- Genre: Game Show
- Created by: Bert Convy; Burt Reynolds;
- Directed by: Richard S. Kline
- Presented by: Bert Convy
- Announcer: Bob Hilton
- Country of origin: United States
- Original language: English
- No. of episodes: 195

Production
- Executive producers: Richard S. Kline; Burt Reynolds; Bert Convy;
- Producer: Burt Wheeler
- Camera setup: Multi-camera
- Running time: 22–24 minutes
- Production companies: Kline and Friends Productions; Burt and Bert Productions; Lorimar Television;

Original release
- Network: Syndication
- Release: September 11, 1989 – June 8, 1990

= 3rd Degree (game show) =

3rd Degree! is an American game show that aired in syndication from September 11, 1989, to June 8, 1990, with repeats continuing until September 7, 1990. The show was a panel game much in the vein of an earlier game show called Make the Connection, where two people with a specific connection would play against the panel.

3rd Degree was hosted by Bert Convy, who co-created and produced the series along with his production partner Burt Reynolds. Bob Hilton was the announcer, with Don Morrow and Michael Hanks substituting for brief periods. The series was taped at Television City Studios in Hollywood, California. John C. Mula was the art director.

3rd Degree was a production of Burt and Bert Productions and Kline & Friends Productions, the same team behind the game show Win, Lose or Draw. The series was produced in association with Lorimar Television and distributed by Warner Bros. Television Distribution. This was the last game show Convy would host, as he was diagnosed with an aggressive form of brain cancer toward the end of 3rd Degrees run and died in July 1991.

==Premise==
A panel of four celebrities who were split into two teams (two men, two women) faced a team of two or more contestants who have a special relationship between them. Two rounds were played for each civilian team; in each round, each team of celebrities had a limited time to question the contestants (or give them "the third degree", hence the name of the show). In the first round, each team of celebrities had one minute to question the contestants, and in the second round, the time was cut to 30 seconds.

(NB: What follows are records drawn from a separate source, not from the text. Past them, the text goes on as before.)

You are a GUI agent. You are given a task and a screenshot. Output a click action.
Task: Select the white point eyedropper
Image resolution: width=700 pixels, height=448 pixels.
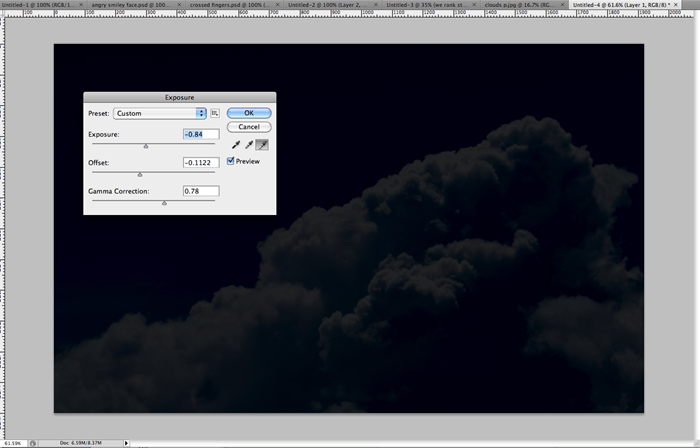262,145
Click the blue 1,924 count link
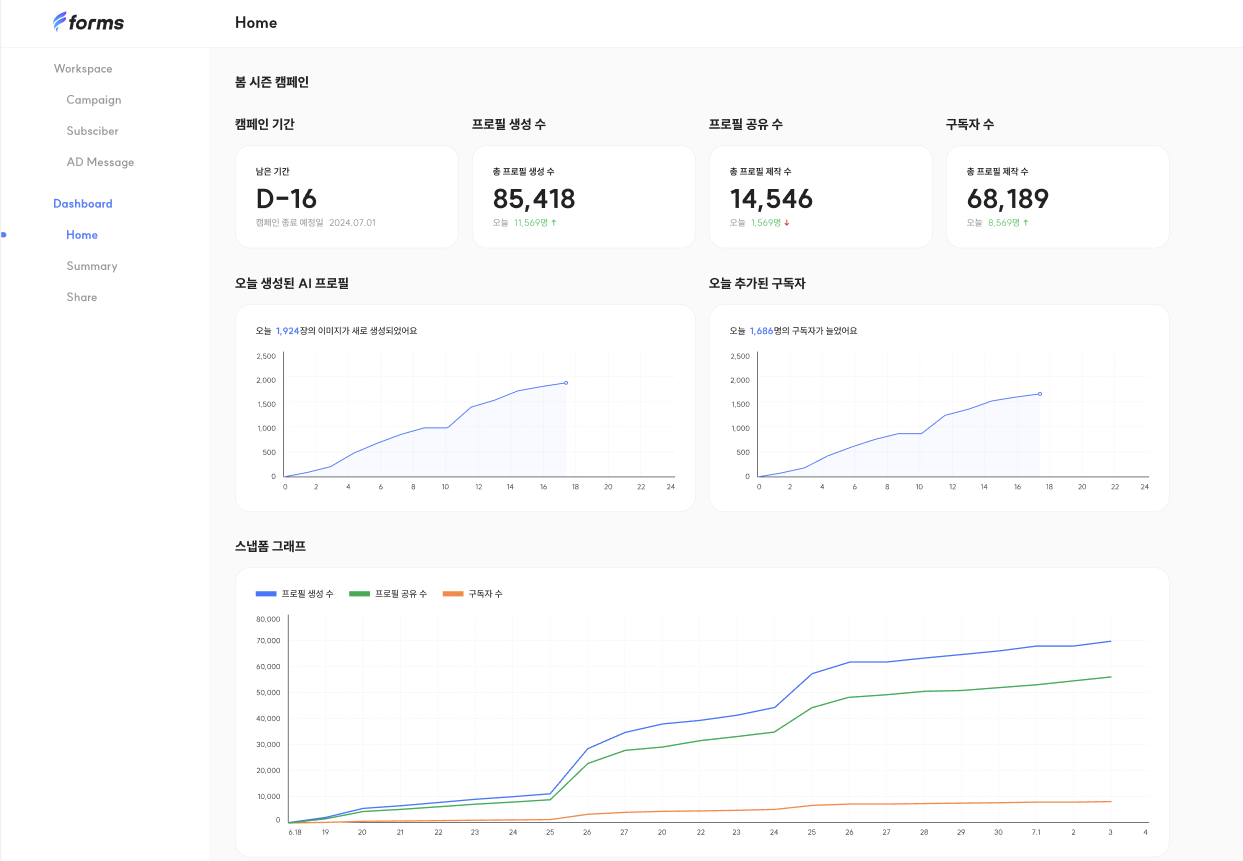 pos(287,331)
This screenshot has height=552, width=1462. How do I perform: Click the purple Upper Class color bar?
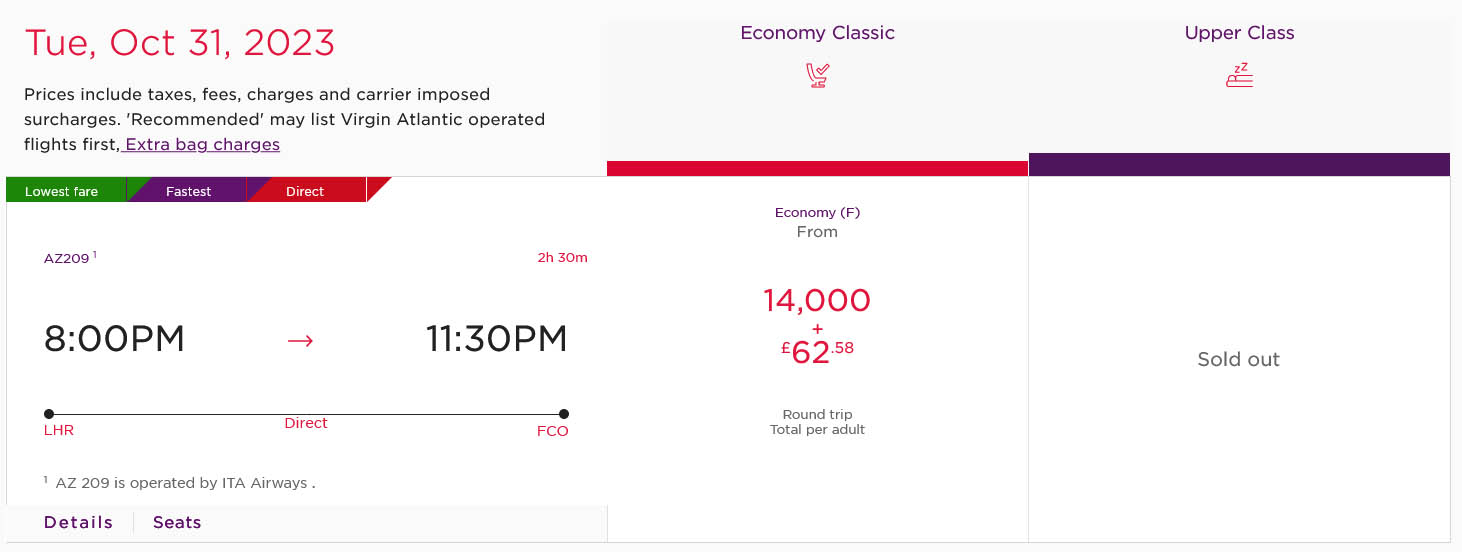(1239, 164)
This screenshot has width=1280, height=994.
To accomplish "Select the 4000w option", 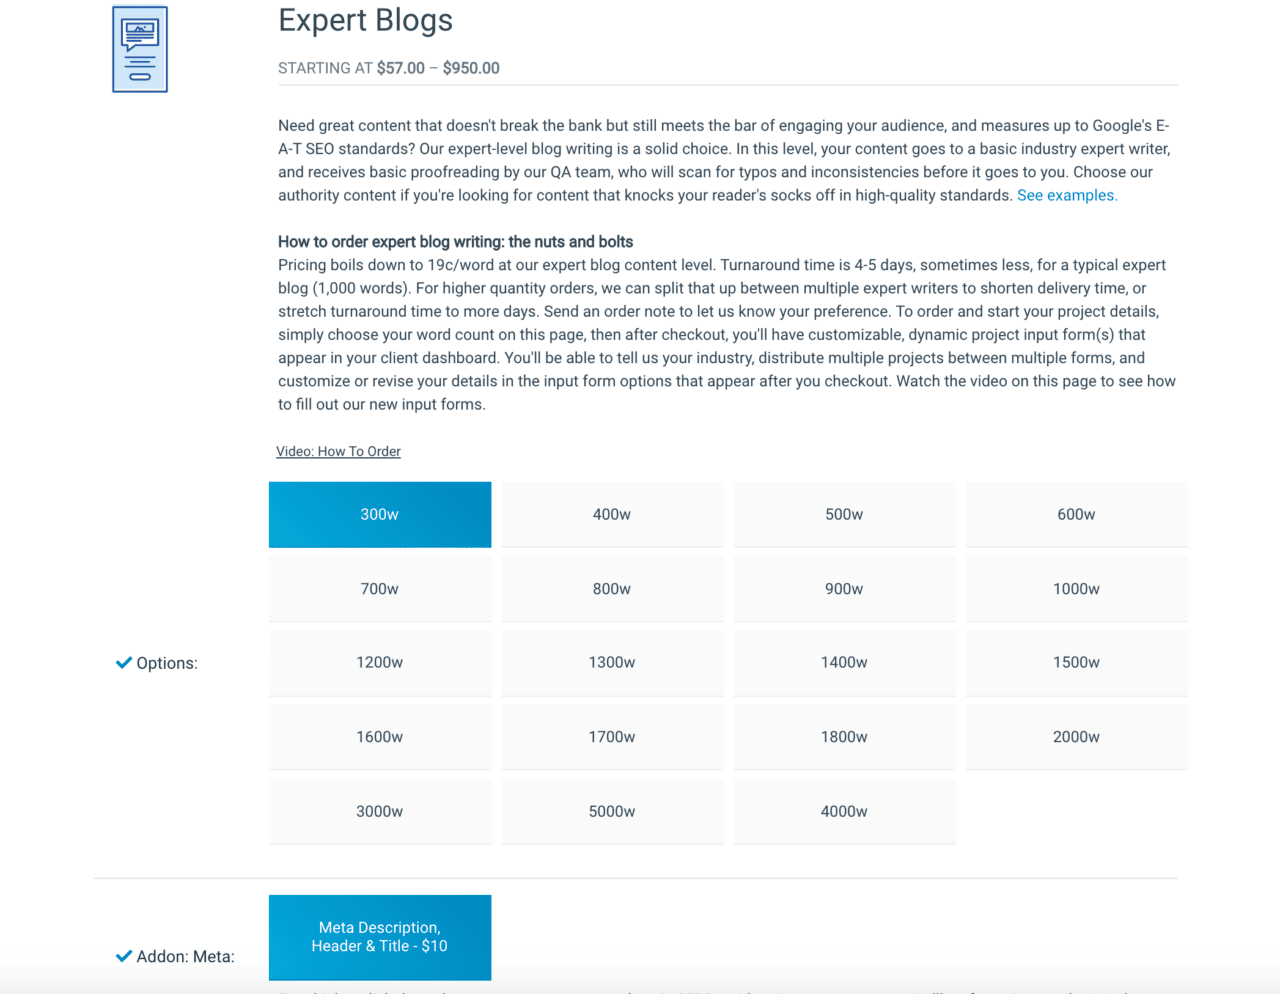I will [844, 811].
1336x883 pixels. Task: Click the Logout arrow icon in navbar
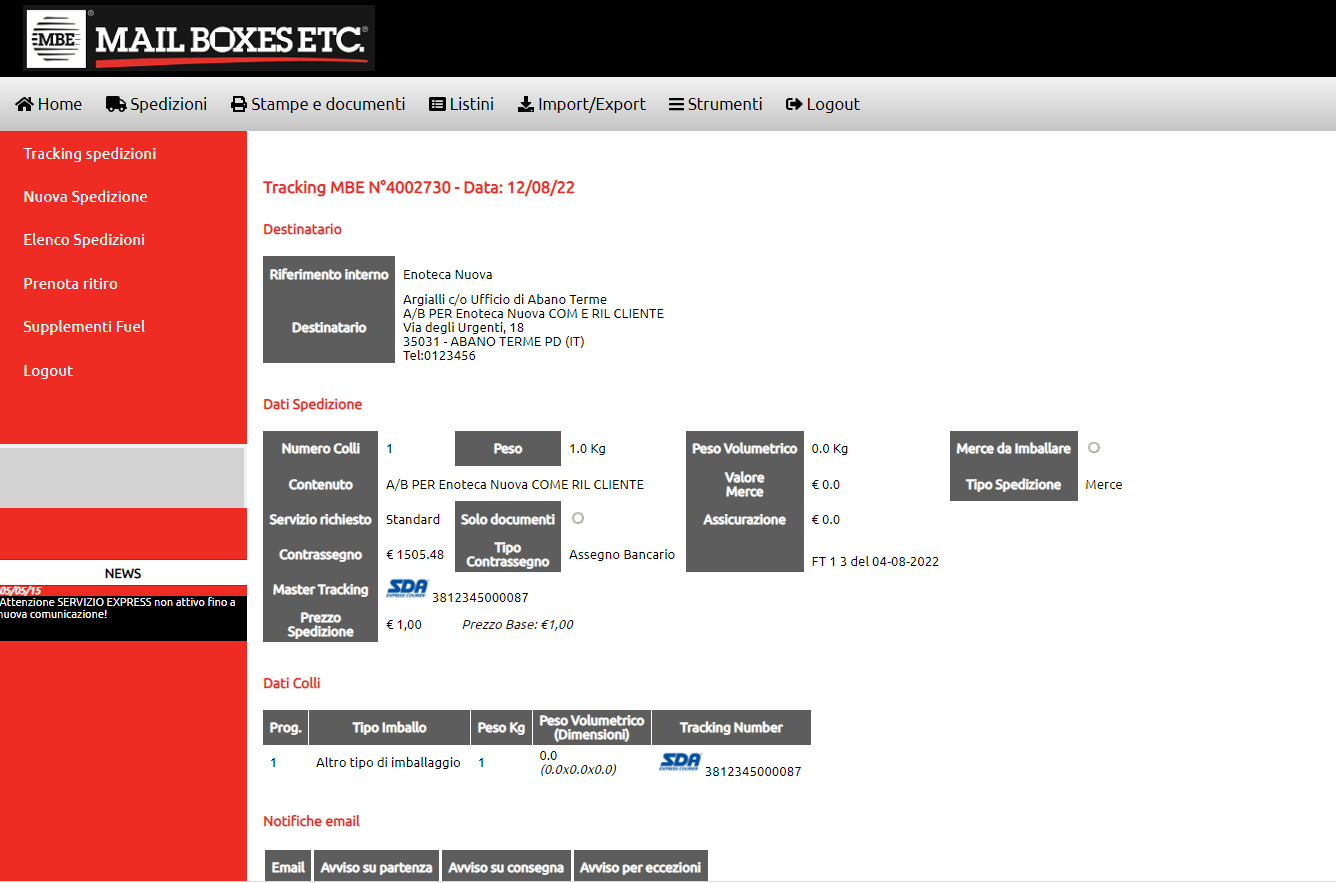pyautogui.click(x=794, y=105)
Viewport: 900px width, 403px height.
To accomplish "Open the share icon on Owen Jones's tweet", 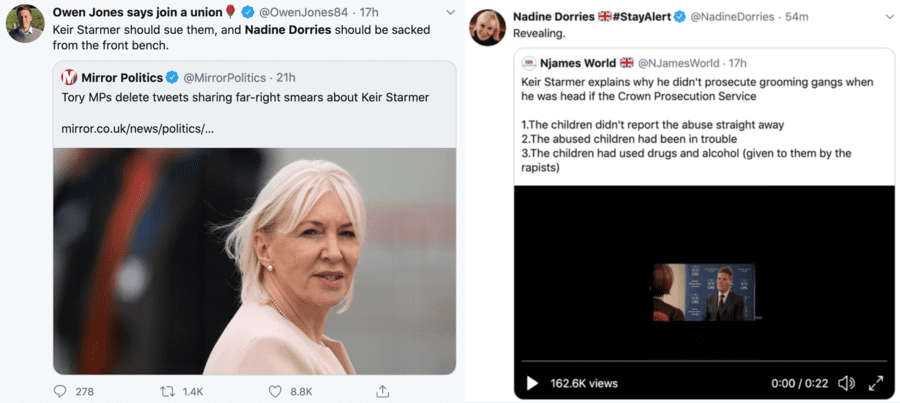I will click(x=382, y=391).
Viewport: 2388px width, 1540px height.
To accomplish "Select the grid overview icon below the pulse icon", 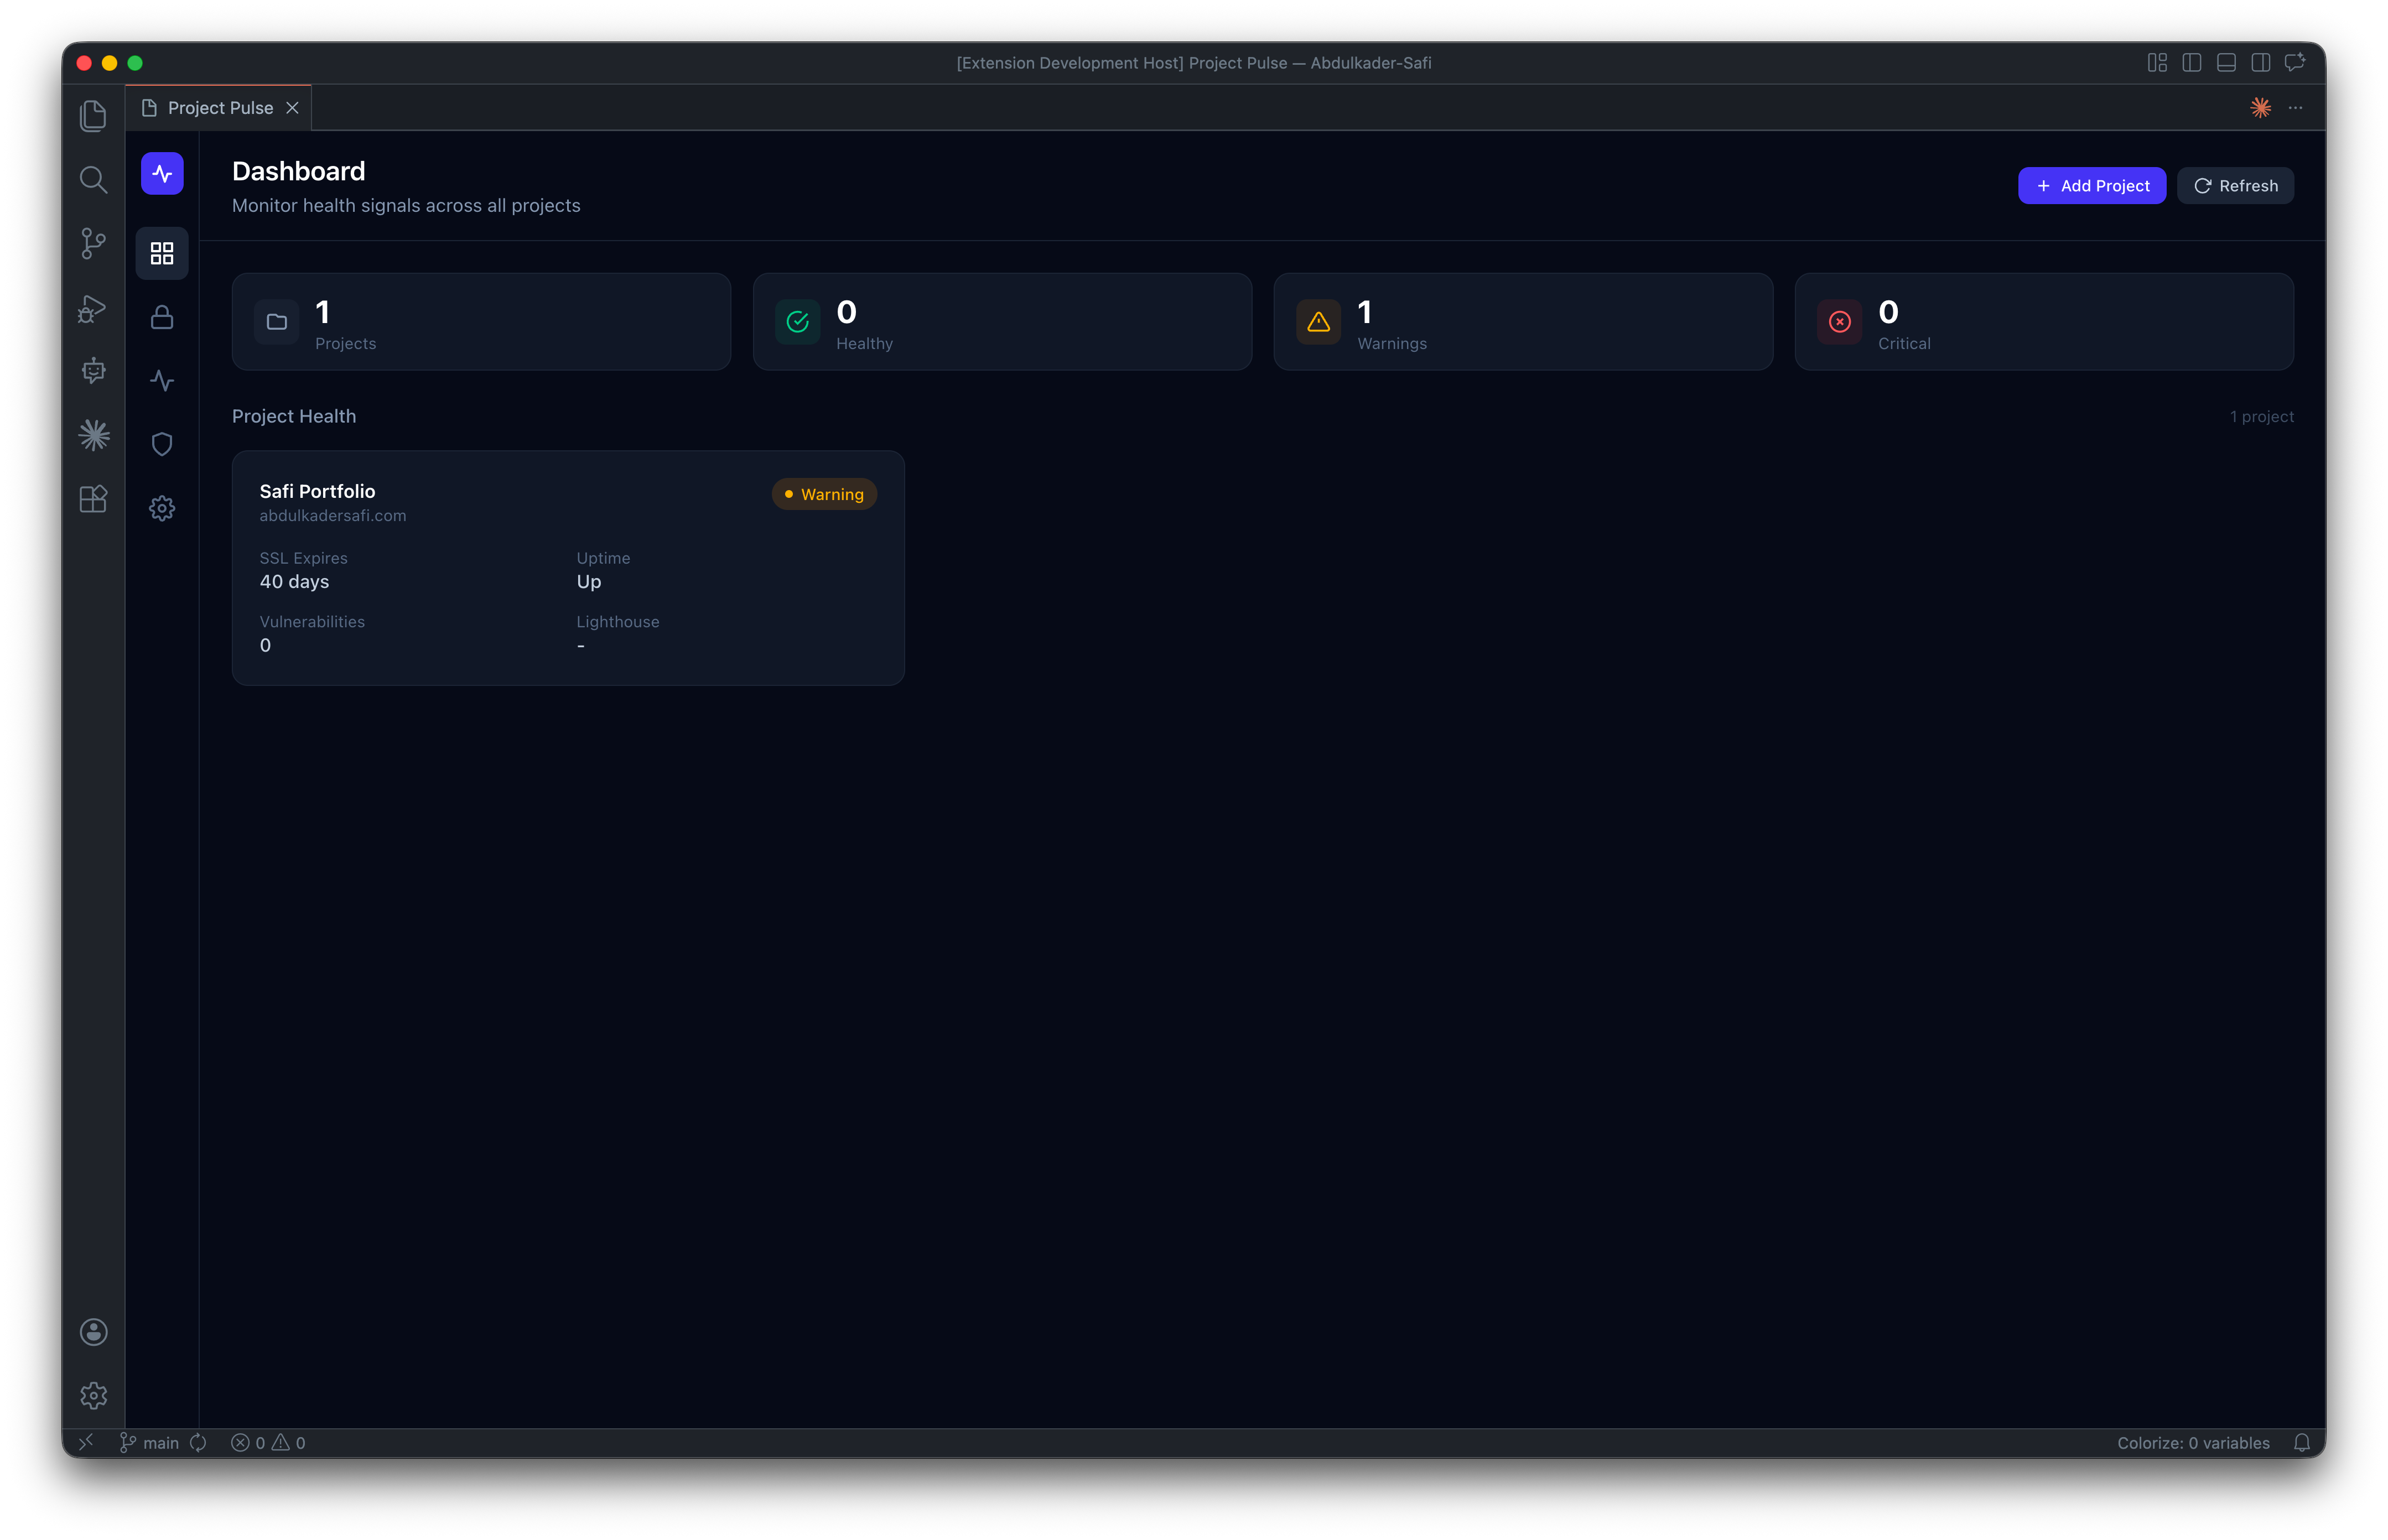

When the time was up, the celebrity team in control then got to guess the relationship (or when Bert Convy asked the question, "What's the relationship?" when they were getting close to the correct relationship). An incorrect guess awarded $250 to the contestants, and stumping the panel completely won $2,000 total, which includes a $1,000 bonus.

==Notable contestants==
- I Love Lucy writers Madelyn Pugh Davis and Bob Carroll, Jr. appeared as contestants on the show's premiere, and successfully stumped the panel to win the $2,000 top payoff.
- Later in the premiere week, famed film composers Richard M. Sherman and Robert B. Sherman appeared as contestants and completely stumped the panel, who failed to identify them as having written "Supercalifragilisticexpialidocious" (from the 1964 Disney film Mary Poppins).
- Michael Burger, then host of Straight to the Heart, and David Ruprecht of Supermarket Sweep appeared on the show as contestants.
- Don Messick and Lucille Bliss appeared as contestants on the show, and the panel knew after the first minute that they were voice actors from the Smurfs. Don and Lucille had to settle for parting gifts on the show, but did the voices of Papa Smurf and Smurfette, respectively, when heading off to a commercial break.
- Henry Corden and Jean Vander Pyl were featured as contestants, with the panel successfully identifying them as the voices of Fred Flintstone and Wilma from The Flintstones, respectively. The panel figured out their relationship halfway through the second round, after the pair had won $500.
- Thurl Ravenscroft, who did the voice of Tony the Tiger for Frosted Flakes cereal commercials, was a contestant on the show, and he and his teammate stumped the panel and won $2,000.
- Betty Ann Bruno and Joan Kenmore, both of whom played Munchkins in the classic 1939 film The Wizard of Oz when they were children, appeared as contestants in 1990.
- Sergio Aragones and two other MAD Magazine cartoonists appeared on the program.

==Dispute==
When 3rd Degree went to pilot, Peter Marshall was brought in to be the host. After the series was picked up for syndication, however, co-producer Bert Convy decided to leave his position as the host of the syndicated edition of Win, Lose or Draw and take Marshall's place on 3rd Degree without informing Marshall. Marshall filed a lawsuit against Convy for the action, but later dropped it after Convy's cancer diagnosis was made public.